There are two sections of the bowel: the small bowel (better known as the small intestine) – this is where the minerals and vitamins in the food are digested and absorbed; and the colon and rectum form the large bowel, or large intestine, where the body extracts salt and water from solid wastes.
Then, the waste moves through the rectum and exits the human body through the anus.
Inflammatory bowel disease (IBD) is a medical term that is used to describe two conditions: Crohn’s disease and ulcerative colitis.
According to the Crohn’s and Colitis Foundation, IBD affects over 1.6 million people in the United States. The majority of sufferers are diagnosed before age 30.
Symptoms of Inflammatory Bowel Disease (IBD)
Symptoms vary depending on the severity and location of inflammation, however, they may include:
- anemia, that can lead to delayed growth or development in children;
- unexplained weight loss;
- stomach cramping, pain, and bloating;
- bleeding ulcers, that may cause blood to show up in the stool;
- diarrhea, that occurs when affected parts of the bowel can’t reabsorb water.
Many factors can lead to this condition, including:
- having a regular diet low in dietary fiber and high in food additives, trans-fats, and dairy products;
- changes in routine;
- taking certain drugs (particularly iron pills, antidepressants, and strong pain medicines);
- using antacid medicines containing aluminum or calcium;
- overusing laxatives which, over time, weaken the bowel muscles;
- resisting the urge to have bowel movements;
- emotional stress.
The small intestine is the longest part of the digestive system. It connects the stomach to the large intestine and folds many times to fit inside the abdomen.
Problems in the small intestine can be due to:
- hernias, that involve a portion of the intestine protruding out of the body or into another part of the body;
- adhesions, consisting of fibrous tissue which can occur after any pelvic or abdominal surgery;
- inflammatory bowel disease, like Crohn’s disease;
- swallowed objects, particularly in children;
- tumors within the small intestine;
- malformations of the intestine, which usually occur in newborns;
- intussusception of one segment of intestine into the next section;
- volvulus of the intestines.
Common symptoms may include:
- decreased appetite;
- severe bloating;
- abdominal swelling;
- abdominal pain;
- severe abdominal cramps;
- inability to pass gas or stool.
Spiritual Meaning of Large Intestine (Colon) & Small Intestine Disorders
The constant quest for satisfaction, pleasure, and material desires (along with fears, anxiety, worry, etc.) is the main cause of food or digestive disorder.

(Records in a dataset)
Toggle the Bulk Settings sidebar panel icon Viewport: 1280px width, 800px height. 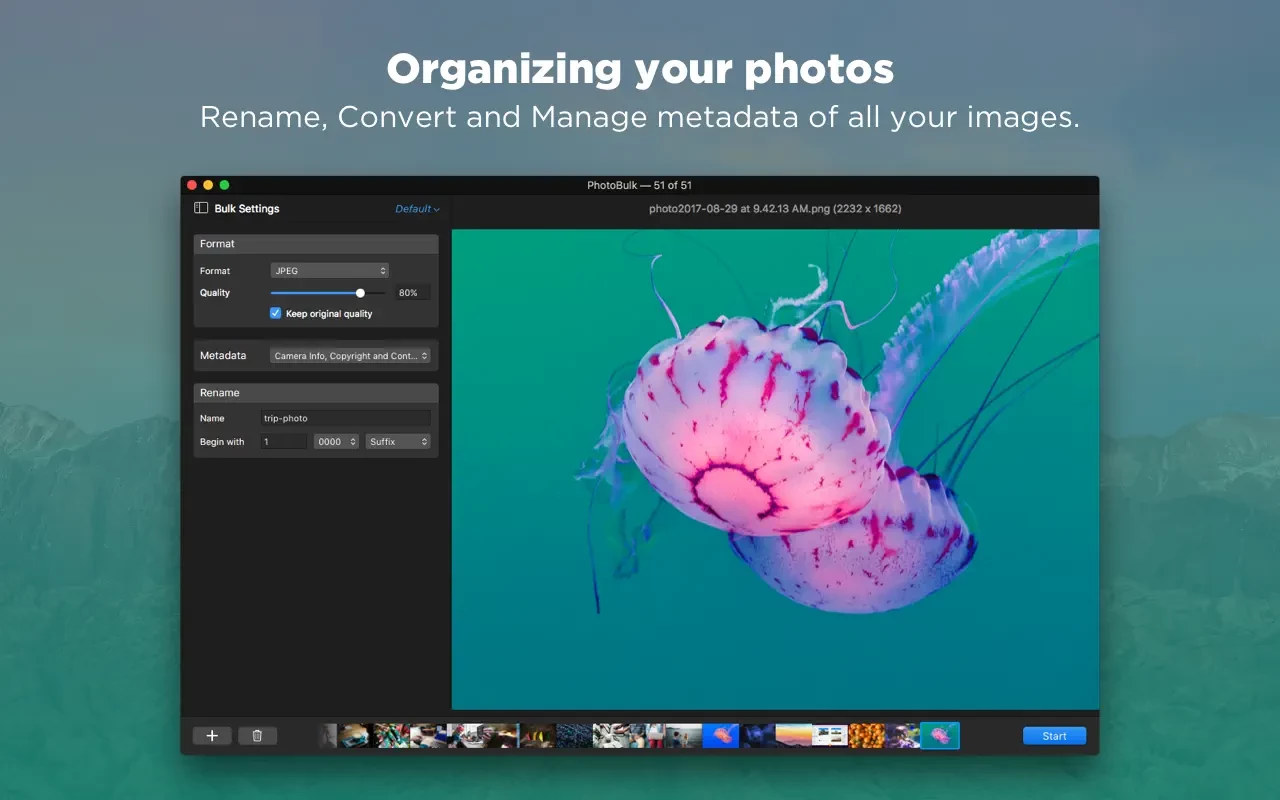201,208
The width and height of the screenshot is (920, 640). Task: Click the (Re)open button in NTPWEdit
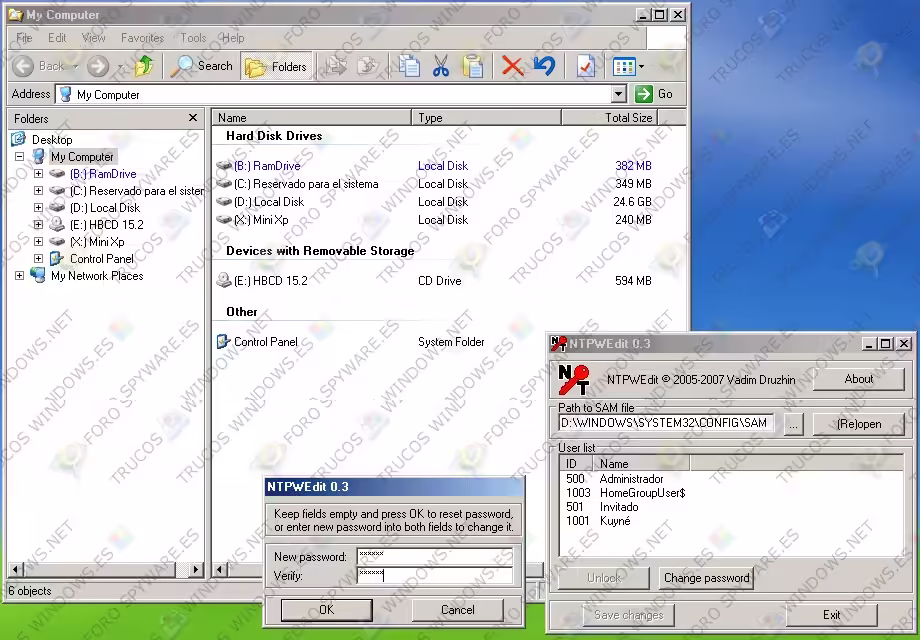(x=860, y=423)
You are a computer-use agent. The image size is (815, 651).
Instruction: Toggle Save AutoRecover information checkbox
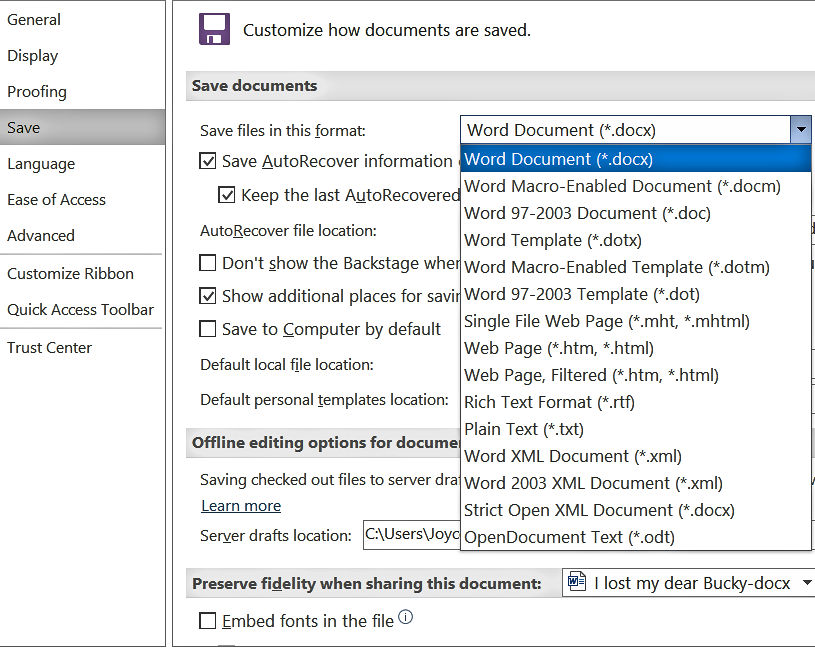pyautogui.click(x=208, y=161)
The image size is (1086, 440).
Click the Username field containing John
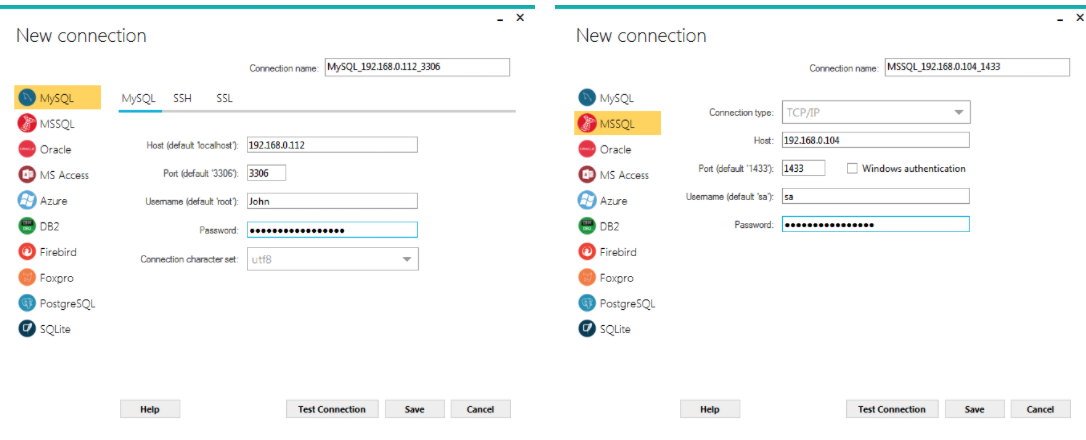331,201
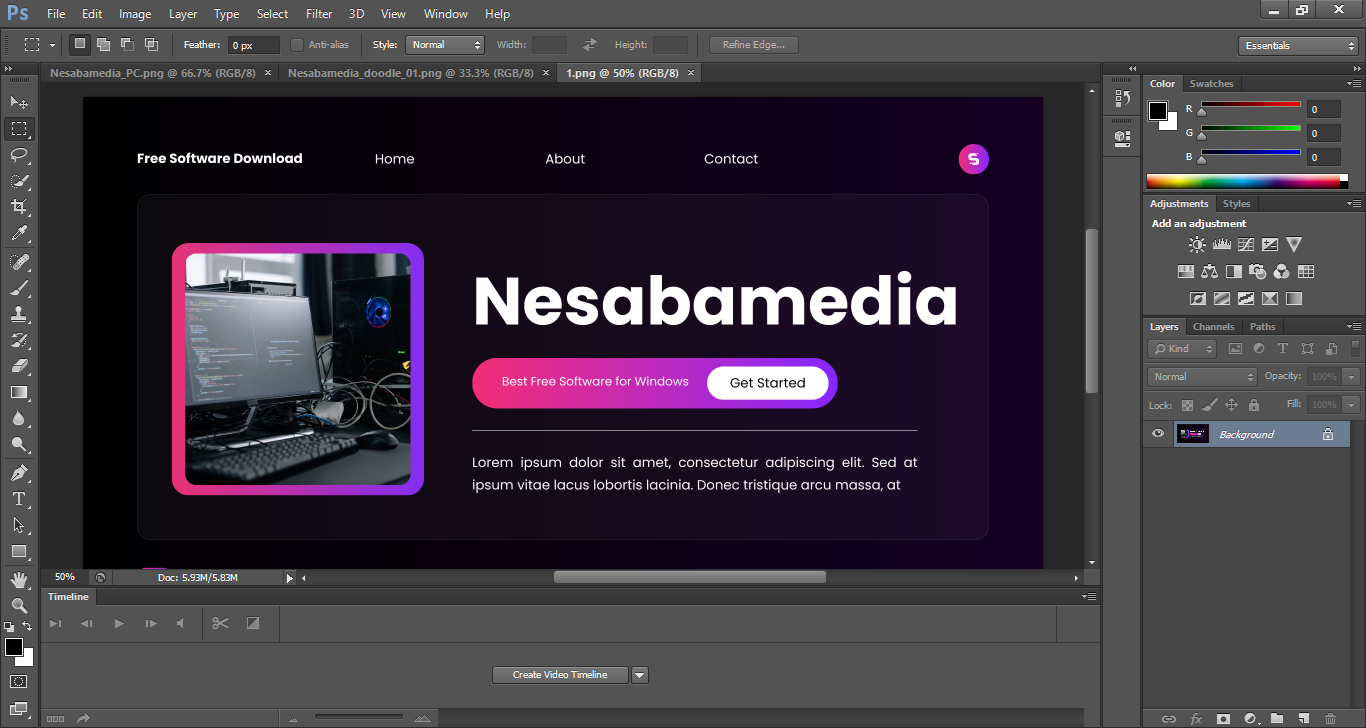Create a new layer from Layers panel
Image resolution: width=1366 pixels, height=728 pixels.
[1303, 718]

**EXERCISE TASKS**
1) From the page on bowel disorders, extract the passage word for word. Begin at the words "Inflammatory bowel disease (IBD) is" and stop after the words "can’t reabsorb water.".
2) According to the page on bowel disorders, how many people in the United States does IBD affect, as reported by the Crohn's and Colitis Foundation?
3) Decide whether each statement agrees with the page on bowel disorders. For each, answer yes or no and quote the words from the page that settle it.
(a) Most people with IBD are diagnosed before age 30.
(b) The large intestine is the longest part of the digestive system.
(c) Emotional stress is listed among the factors that can lead to the condition.

**ANSWERS BELOW**
1)
Inflammatory bowel disease (IBD) is a medical term that is used to describe two conditions: Crohn’s disease and ulcerative colitis.
According to the Crohn’s and Colitis Foundation, IBD affects over 1.6 million people in the United States. The majority of sufferers are diagnosed before age 30.
Symptoms of Inflammatory Bowel Disease (IBD)
Symptoms vary depending on the severity and location of inflammation, however, they may include:
- anemia, that can lead to delayed growth or development in children;
- unexplained weight loss;
- stomach cramping, pain, and bloating;
- bleeding ulcers, that may cause blood to show up in the stool;
- diarrhea, that occurs when affected parts of the bowel can’t reabsorb water.

2) Over 1.6 million people.

3)
(a) Yes: "The majority of sufferers are diagnosed before age 30."
(b) No: "The small intestine is the longest part of the digestive system."
(c) Yes: "emotional stress."